Making self-driving cars capable of making decisions like a human has been a longstanding goal for companies like Waymo, GM Cruise, Uber and others. Intel Mobileye offers a Responsibility-Sensitive Safety (RSS) math model, which is described by the company as a "common sense" approach that is characterized by programming the autopilot for "good" behavior, such as giving other cars the right of way. On the other hand, NVIDIA is actively developing Safety Force Field, a system-based decision-making technology that monitors the unsafe actions of surrounding road users by analyzing data from vehicle sensors in real time. Now a group of scientists from the Massachusetts Institute of Technology (MIT) has joined this research, who have proposed a new approach based on the use of GPS-like maps and visual data obtained from cameras installed on the car, so that the autopilot can navigate unknown roads like a person. manner.
People are exceptionally good at driving on roads they've never been on before. We simply compare what we see around us with what we see on our navigators to determine where we are and where we need to go. Self-driving cars, on the other hand, find it extremely difficult to navigate unknown stretches of road. For each new location, the autopilot needs to carefully analyze the new route, and often automatic control systems rely on complex 3D maps prepared in advance for them by suppliers.
In a paper presented this week at the International Conference on Robotics and Automation, MIT researchers describe an autonomous driving system that "learns" and remembers a human driver's decision-making pattern when driving on roads in a small area of ββa city, using only data to do so. from video cameras and a simple GPS-like map.

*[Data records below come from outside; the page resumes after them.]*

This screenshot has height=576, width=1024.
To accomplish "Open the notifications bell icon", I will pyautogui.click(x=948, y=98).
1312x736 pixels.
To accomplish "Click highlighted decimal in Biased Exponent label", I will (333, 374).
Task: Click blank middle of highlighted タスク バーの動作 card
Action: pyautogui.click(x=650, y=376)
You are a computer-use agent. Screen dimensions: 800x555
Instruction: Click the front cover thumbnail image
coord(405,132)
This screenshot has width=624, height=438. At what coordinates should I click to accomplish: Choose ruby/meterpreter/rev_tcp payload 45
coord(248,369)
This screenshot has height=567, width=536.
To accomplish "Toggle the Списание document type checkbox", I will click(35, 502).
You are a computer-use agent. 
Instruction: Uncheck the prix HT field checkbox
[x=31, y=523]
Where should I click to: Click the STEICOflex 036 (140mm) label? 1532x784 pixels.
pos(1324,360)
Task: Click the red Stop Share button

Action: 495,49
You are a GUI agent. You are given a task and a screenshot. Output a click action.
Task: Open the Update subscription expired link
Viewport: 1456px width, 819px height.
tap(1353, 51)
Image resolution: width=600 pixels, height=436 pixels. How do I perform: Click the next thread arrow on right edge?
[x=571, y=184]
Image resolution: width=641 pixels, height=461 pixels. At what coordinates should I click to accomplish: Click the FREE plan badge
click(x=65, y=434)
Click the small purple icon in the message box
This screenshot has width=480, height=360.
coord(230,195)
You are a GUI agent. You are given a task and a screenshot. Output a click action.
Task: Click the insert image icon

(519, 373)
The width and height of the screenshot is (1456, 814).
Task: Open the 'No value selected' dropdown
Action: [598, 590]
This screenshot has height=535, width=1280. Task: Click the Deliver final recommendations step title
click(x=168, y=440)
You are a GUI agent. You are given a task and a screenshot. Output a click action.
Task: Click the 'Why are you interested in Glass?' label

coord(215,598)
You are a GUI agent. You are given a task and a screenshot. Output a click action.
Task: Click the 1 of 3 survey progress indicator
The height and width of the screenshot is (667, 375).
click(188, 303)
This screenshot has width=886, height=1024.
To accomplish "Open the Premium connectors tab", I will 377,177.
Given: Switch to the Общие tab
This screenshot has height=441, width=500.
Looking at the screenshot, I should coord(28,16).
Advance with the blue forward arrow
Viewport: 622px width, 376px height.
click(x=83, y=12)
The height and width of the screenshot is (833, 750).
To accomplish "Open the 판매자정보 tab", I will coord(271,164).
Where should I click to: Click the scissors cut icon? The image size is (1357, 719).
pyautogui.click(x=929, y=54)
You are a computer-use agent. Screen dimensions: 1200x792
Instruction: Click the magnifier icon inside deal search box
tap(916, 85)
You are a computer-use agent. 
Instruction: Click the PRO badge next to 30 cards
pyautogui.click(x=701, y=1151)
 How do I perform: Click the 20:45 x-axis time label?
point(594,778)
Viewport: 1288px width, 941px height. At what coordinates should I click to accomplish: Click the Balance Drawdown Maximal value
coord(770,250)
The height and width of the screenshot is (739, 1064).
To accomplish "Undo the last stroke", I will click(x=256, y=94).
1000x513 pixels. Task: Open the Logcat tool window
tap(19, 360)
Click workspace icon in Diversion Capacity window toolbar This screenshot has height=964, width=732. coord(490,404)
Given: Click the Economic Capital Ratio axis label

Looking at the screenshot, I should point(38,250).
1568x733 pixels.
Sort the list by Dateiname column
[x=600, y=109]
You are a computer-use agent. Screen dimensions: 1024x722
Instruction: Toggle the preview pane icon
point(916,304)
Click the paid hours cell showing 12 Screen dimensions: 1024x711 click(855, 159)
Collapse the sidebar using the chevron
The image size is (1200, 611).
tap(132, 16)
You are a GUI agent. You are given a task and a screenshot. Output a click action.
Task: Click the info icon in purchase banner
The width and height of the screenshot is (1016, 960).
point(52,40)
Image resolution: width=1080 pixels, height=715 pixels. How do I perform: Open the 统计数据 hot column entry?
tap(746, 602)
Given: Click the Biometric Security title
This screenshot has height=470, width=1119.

A trained autopilot can then drive a driverless car in a completely new location, mimicking human driving.
Just like a human, the autopilot also detects any inconsistencies between its map and the features of the road. This helps the system determine if its position on the road, sensors, or map is incorrect in order to correct the vehicle's course.
To initially train the system, a human operator drove an automated Toyota Prius equipped with multiple cameras and a basic GPS navigation system to collect data from local suburban streets, including various road structures and obstacles. The system then successfully steered the vehicle on a pre-planned route in another forested area designated for testing autonomous vehicles.
βWith our system, you donβt have to pre-train on every road,β says study author Alexander Amini, an MIT graduate student. "You can download a new map for a car to navigate roads it has never seen before."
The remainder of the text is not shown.